> **EXERCISE AIM**: Set down, please, the line that contains "Screen dimensions: 1080x818" and every line that follows it to the end of the records, exactly; do not include pictures.

________________

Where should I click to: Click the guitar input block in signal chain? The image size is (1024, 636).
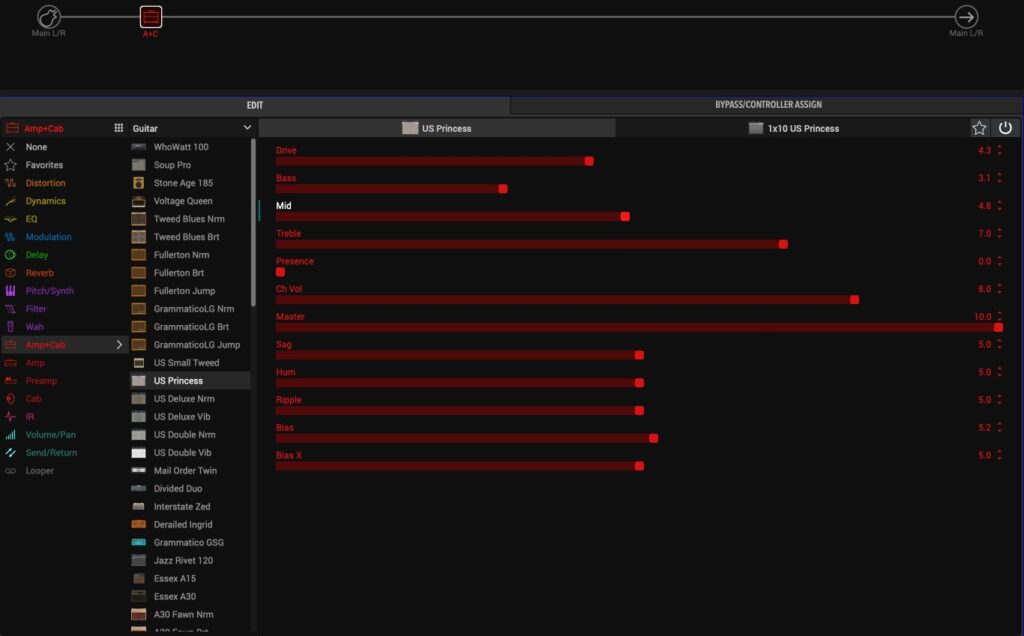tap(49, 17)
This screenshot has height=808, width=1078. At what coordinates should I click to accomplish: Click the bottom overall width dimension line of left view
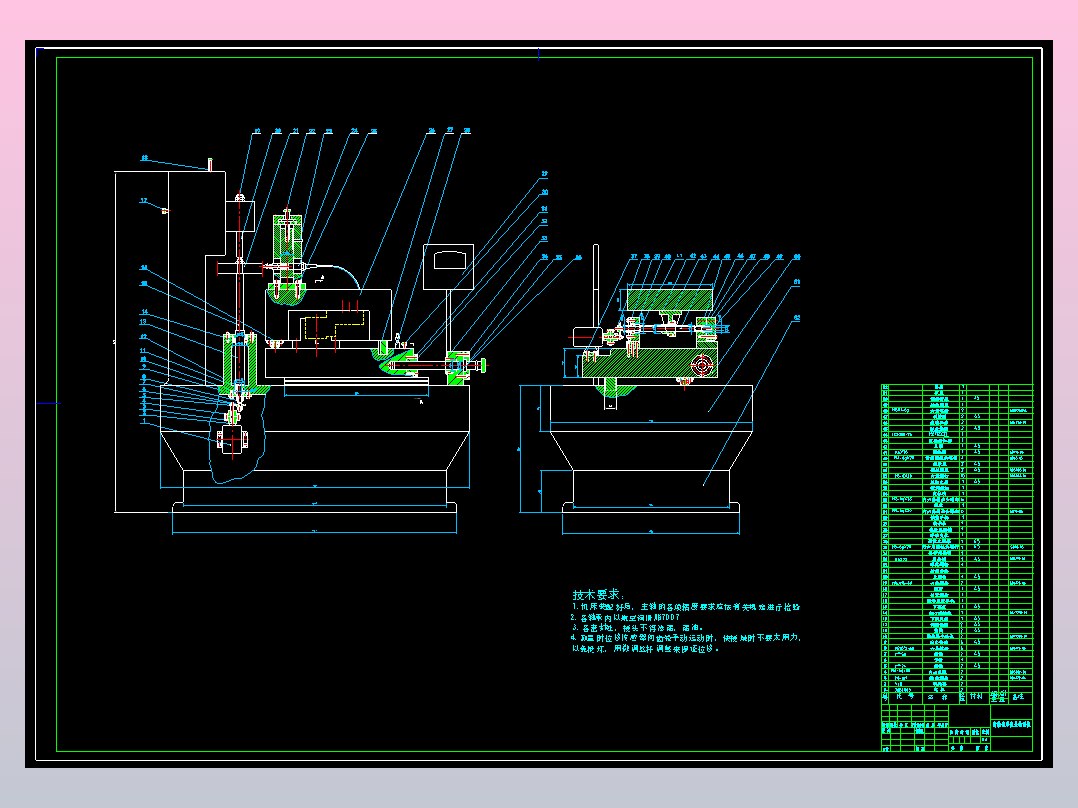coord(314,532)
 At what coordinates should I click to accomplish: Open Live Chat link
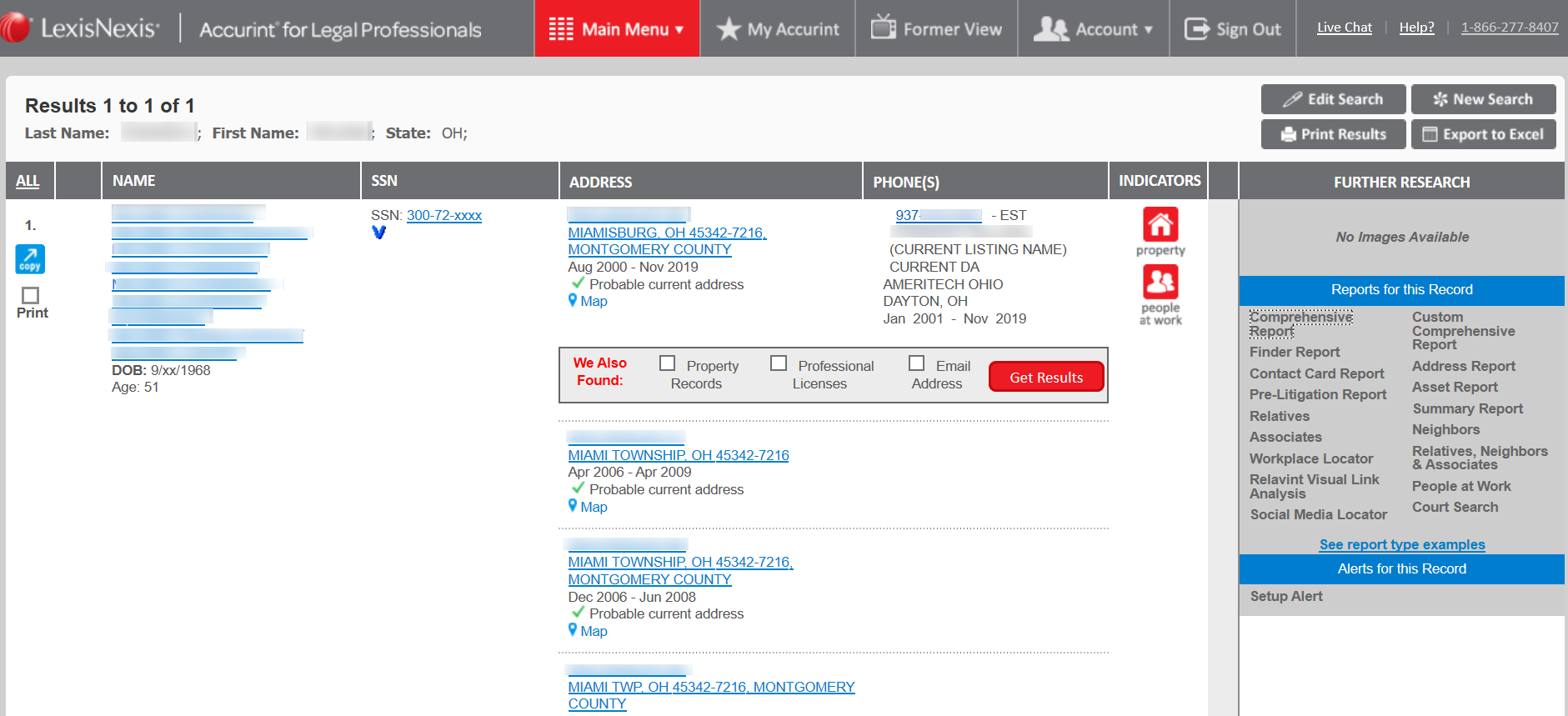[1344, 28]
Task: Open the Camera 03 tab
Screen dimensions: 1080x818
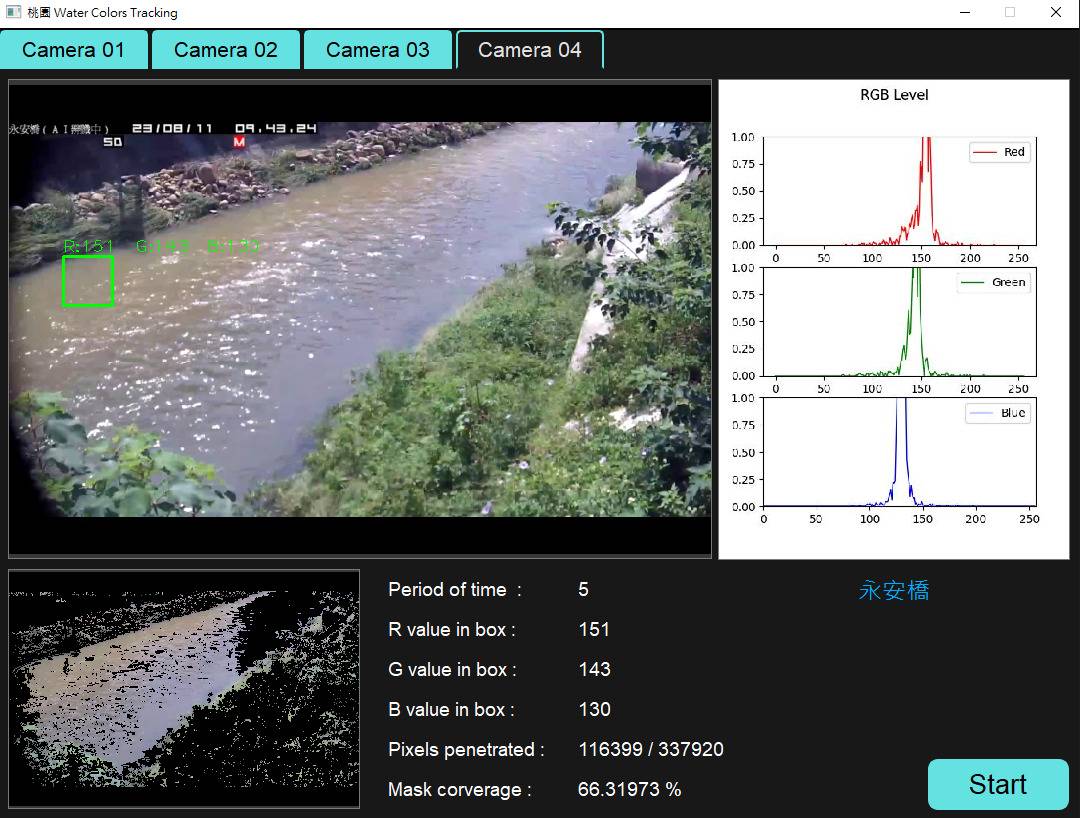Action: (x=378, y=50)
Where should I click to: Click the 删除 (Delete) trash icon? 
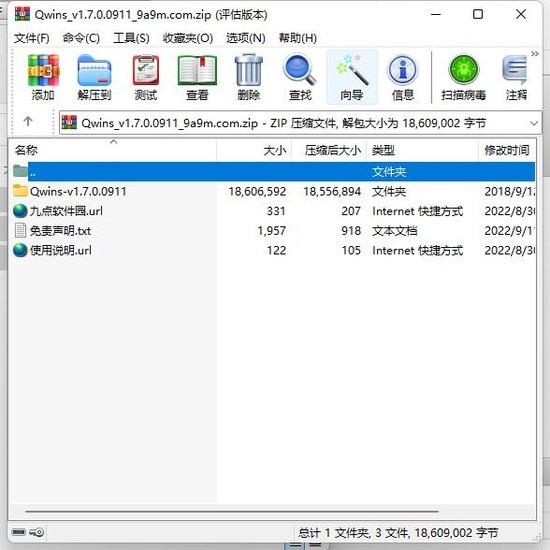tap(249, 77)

________________

> **OUTPUT OF THE TASK**:
Screen dimensions: 1080x818
Action: (x=378, y=50)
Where should I click to: Click the 删除 (Delete) trash icon? 
tap(249, 77)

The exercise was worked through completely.